We limit ourselves to two classes of outputs y_i and assign these classes the values y_i = \pm 1 . In a p -dimensional space of say p features we have a hyperplane defines as b+wx_1+w_2x_2+\dots +w_px_p=0. If we define a matrix \boldsymbol{X}=\left[\boldsymbol{x}_1,\boldsymbol{x}_2,\dots, \boldsymbol{x}_p\right] of dimension n\times p , where n represents the observations for each feature and each vector x_i is a column vector of the matrix \boldsymbol{X} , \boldsymbol{x}_i = \begin{bmatrix} x_{i1} \\ x_{i2} \\ \dots \\ \dots \\ x_{ip} \end{bmatrix}. If the above condition is not met for a given vector \boldsymbol{x}_i we have b+w_1x_{i1}+w_2x_{i2}+\dots +w_px_{ip} >0, if our output y_i=1 . In this case we say that \boldsymbol{x}_i lies on one of the sides of the hyperplane and if b+w_1x_{i1}+w_2x_{i2}+\dots +w_px_{ip} < 0, for the class of observations y_i=-1 , then \boldsymbol{x}_i lies on the other side.
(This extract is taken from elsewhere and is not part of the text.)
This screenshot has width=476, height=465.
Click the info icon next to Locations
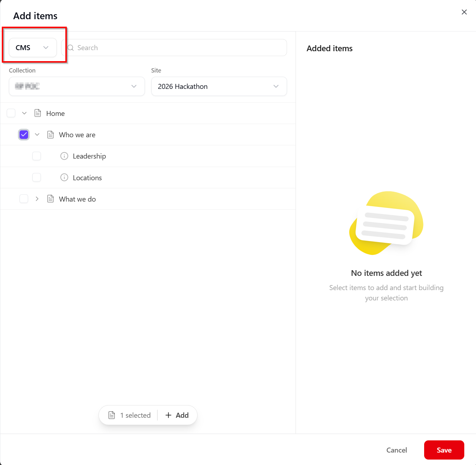coord(64,177)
Equivalently, for the two classes of observations we have y_i\left(b+w_1x_{i1}+w_2x_{i2}+\dots +w_px_{ip}\right) > 0.
When we try to separate hyperplanes, if it exists, we can use it to construct a natural classifier: a test observation is assigned a given class depending on which side of the hyperplane it is located.